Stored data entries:
--- START ---

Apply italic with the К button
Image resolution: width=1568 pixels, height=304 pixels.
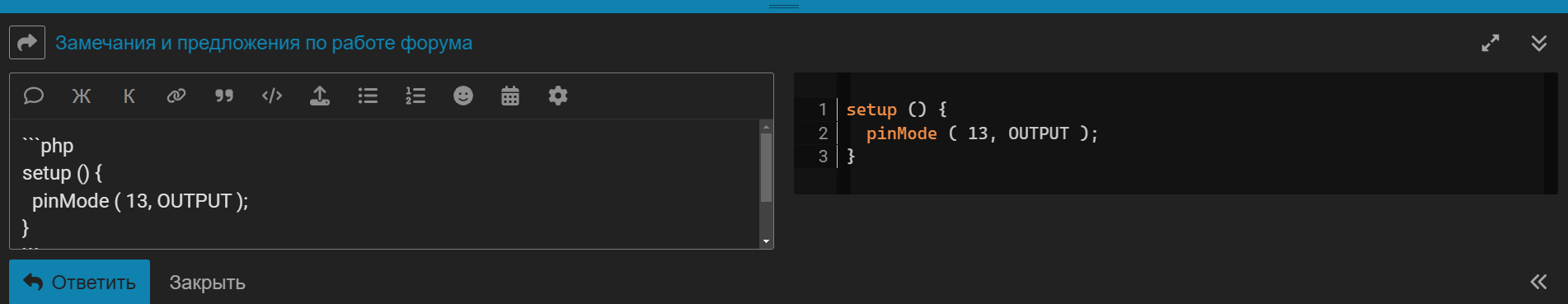click(x=129, y=96)
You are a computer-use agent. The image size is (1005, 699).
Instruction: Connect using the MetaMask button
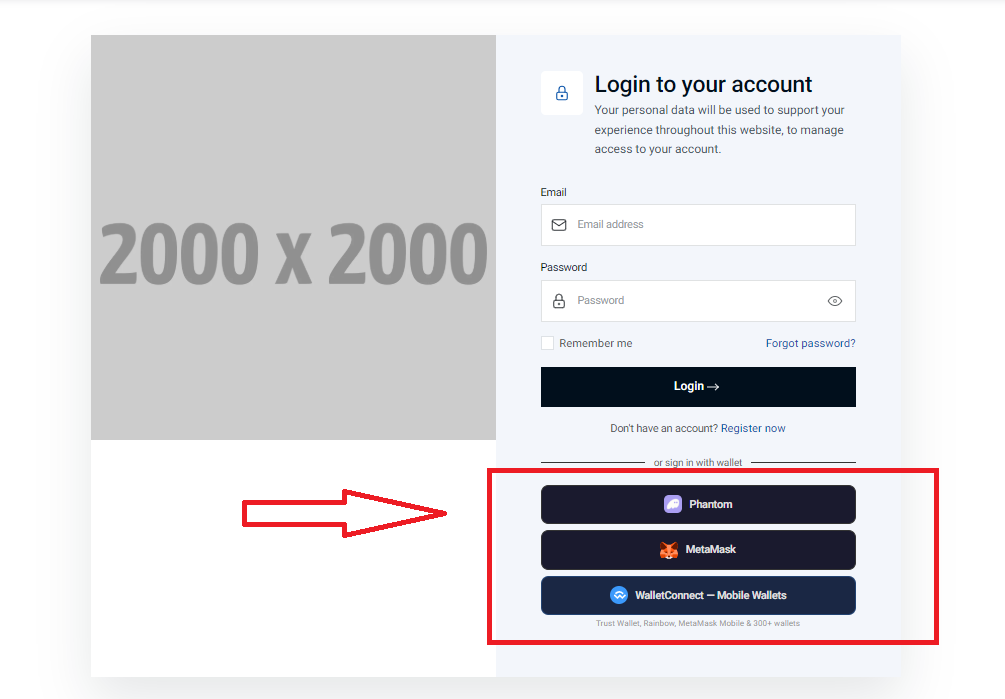click(698, 550)
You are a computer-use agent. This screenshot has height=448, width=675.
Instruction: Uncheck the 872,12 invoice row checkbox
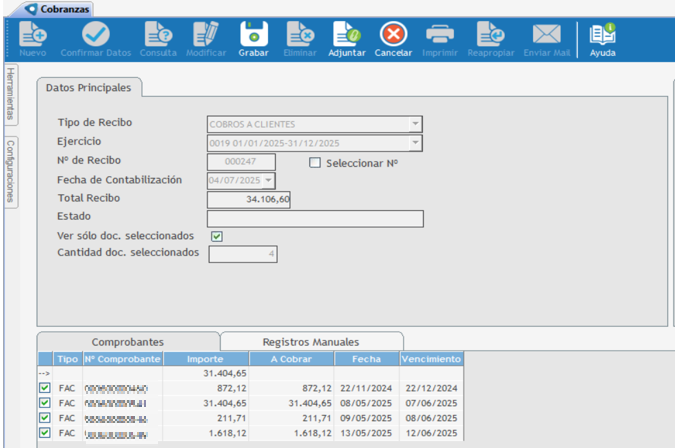point(44,388)
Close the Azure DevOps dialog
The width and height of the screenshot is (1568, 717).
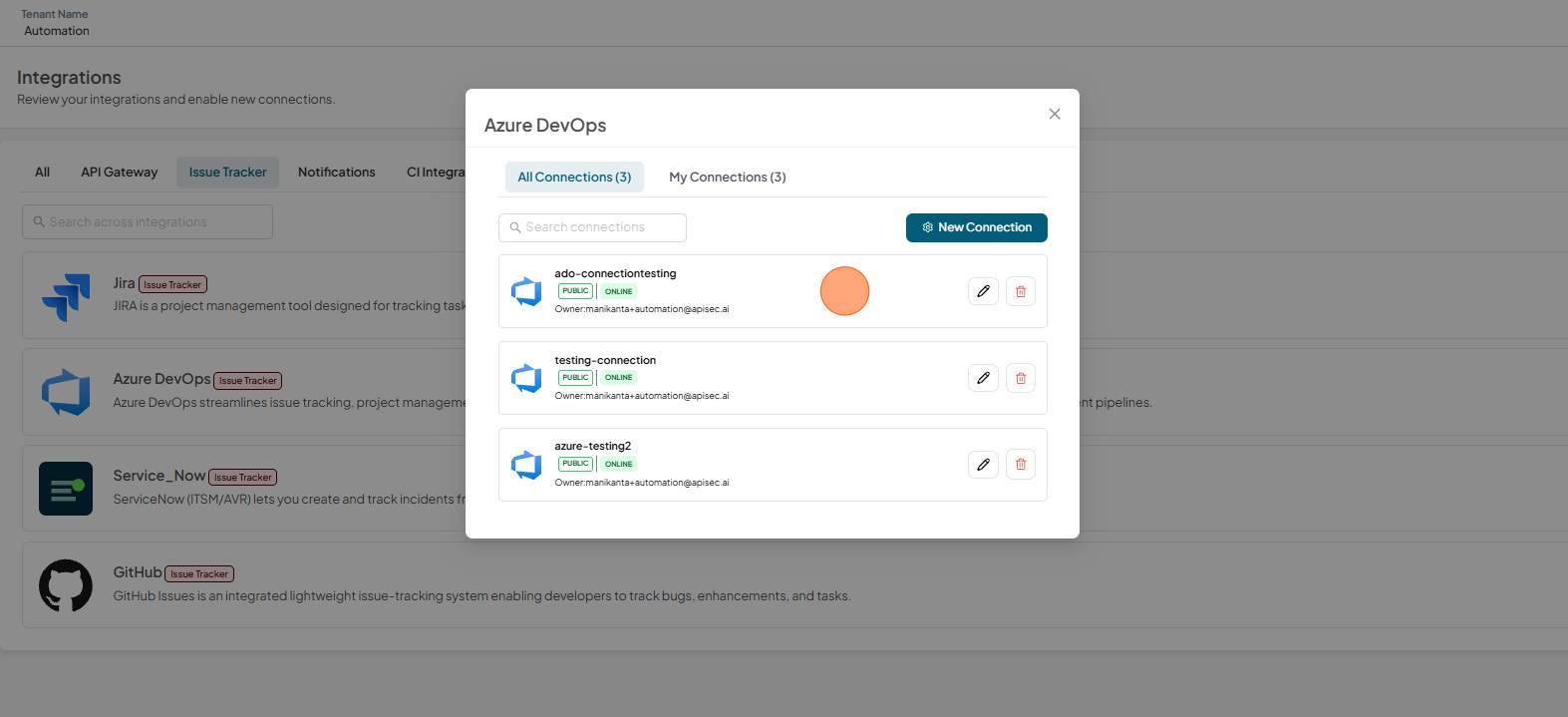(x=1055, y=114)
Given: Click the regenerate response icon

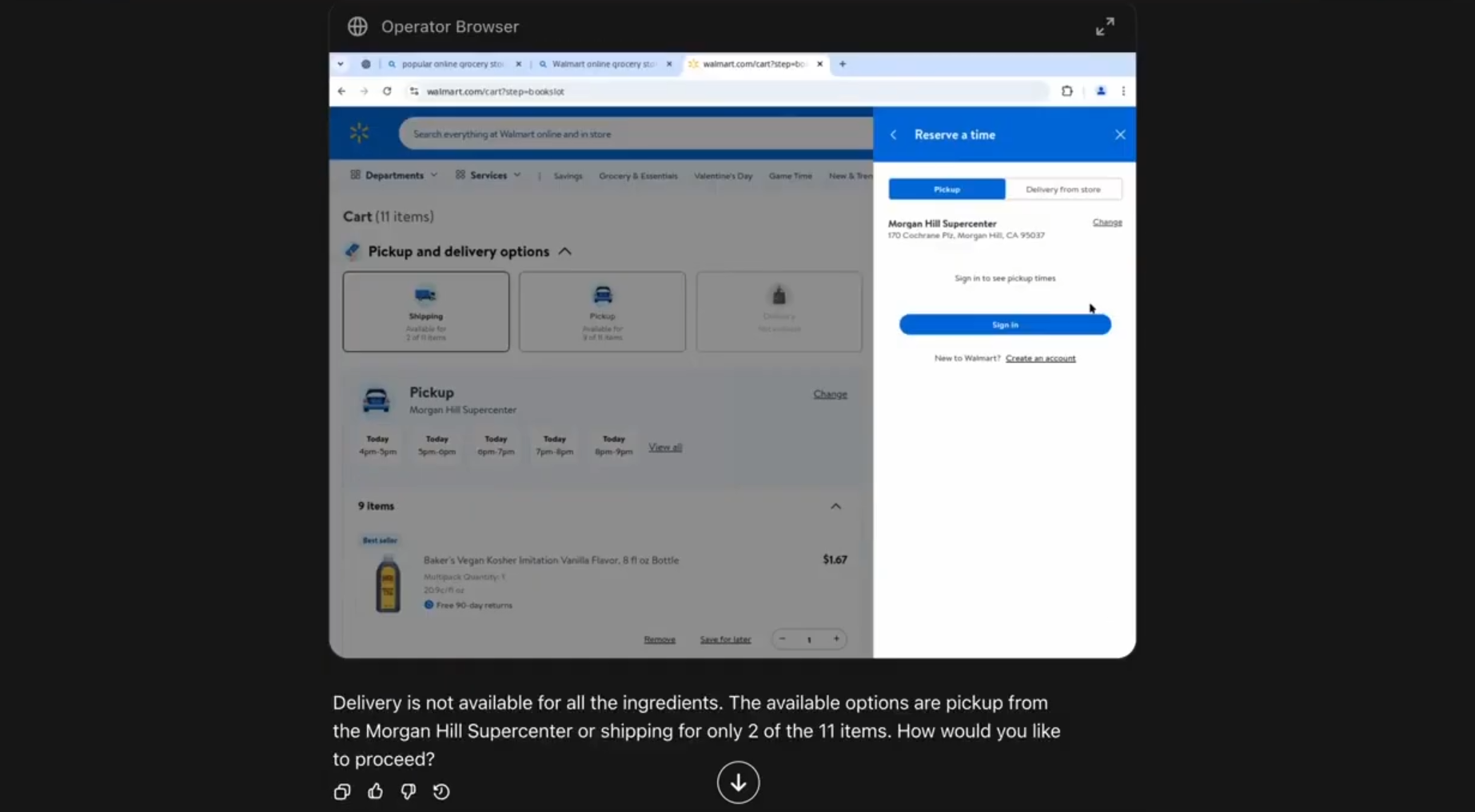Looking at the screenshot, I should coord(441,791).
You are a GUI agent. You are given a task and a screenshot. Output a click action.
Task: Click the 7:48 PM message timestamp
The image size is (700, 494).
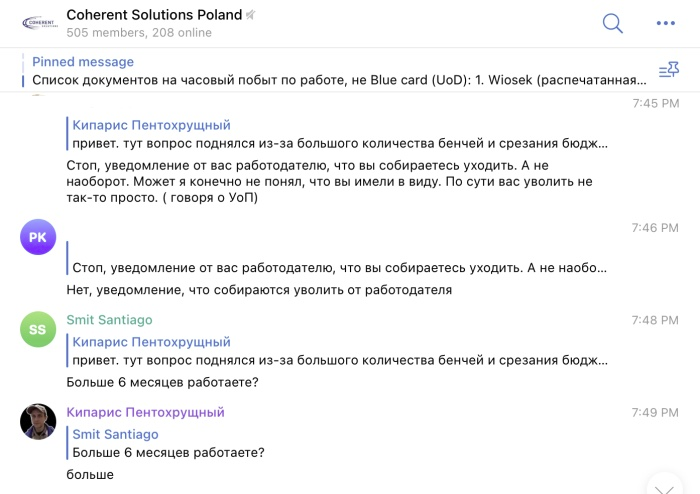pos(655,320)
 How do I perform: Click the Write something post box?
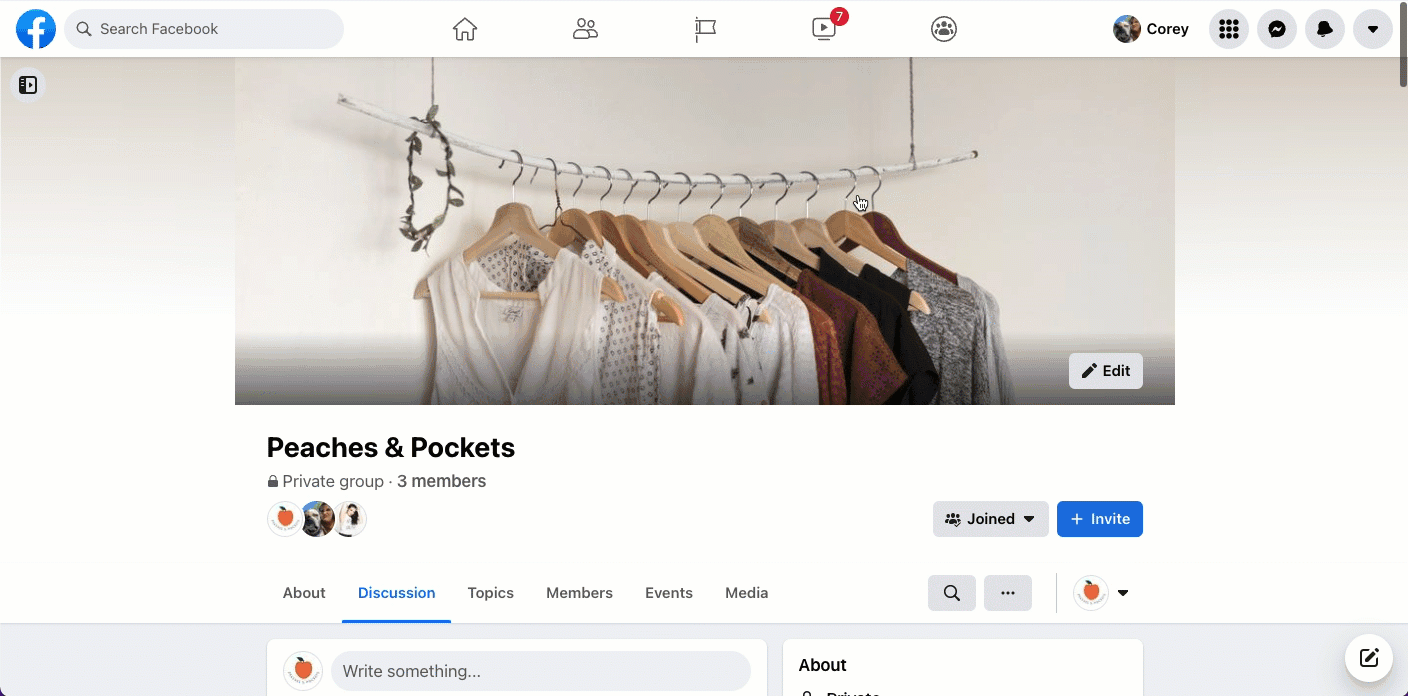click(540, 671)
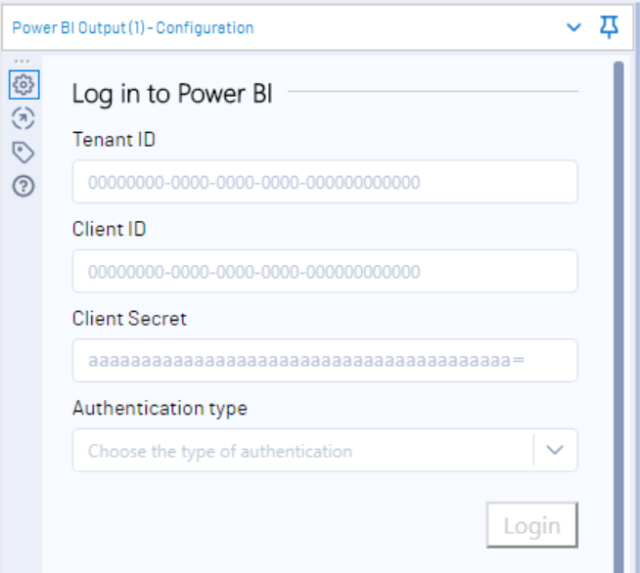Open the Navigation tab icon
Viewport: 640px width, 573px height.
point(23,118)
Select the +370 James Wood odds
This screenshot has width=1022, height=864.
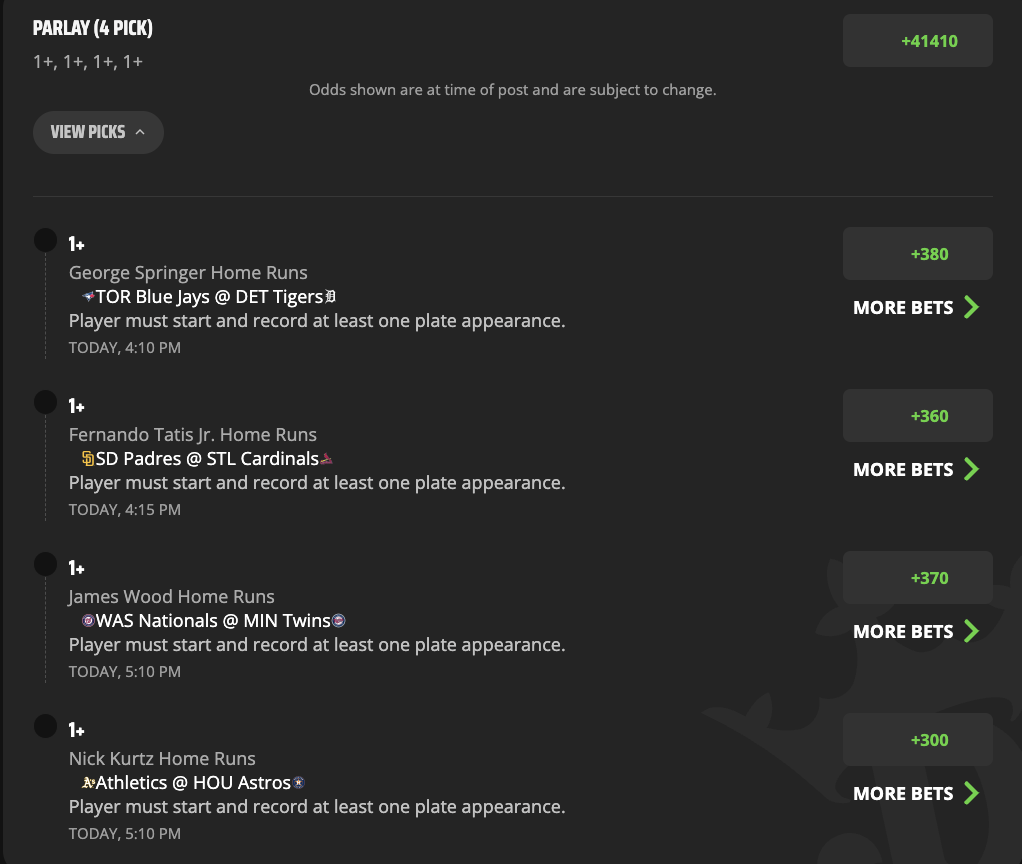pyautogui.click(x=918, y=578)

--- END ---

Every line above should be returned exactly; the pictures stay out.

EXERCISE RESPONSE:
Apply italic with the К button
Image resolution: width=1568 pixels, height=304 pixels.
click(x=129, y=96)
You are a computer-use agent. The image size is (1005, 699).
Instruction: Connect using the MetaMask button
click(698, 550)
You are a computer-use agent. This screenshot has height=448, width=675.
Instruction: Uncheck the 872,12 invoice row checkbox
point(44,388)
Close the Azure DevOps dialog
The width and height of the screenshot is (1568, 717).
(x=1055, y=114)
Given: Click the regenerate response icon

Looking at the screenshot, I should coord(441,791).
You are a GUI agent. You are given a task and a screenshot. Output a click action.
Task: Click the 7:48 PM message timestamp
The image size is (700, 494).
pos(655,320)
 How do I perform: Click the Write something post box?
click(540, 671)
Open the Navigation tab icon
Viewport: 640px width, 573px height.
point(23,118)
Select the +370 James Wood odds
This screenshot has width=1022, height=864.
pyautogui.click(x=918, y=578)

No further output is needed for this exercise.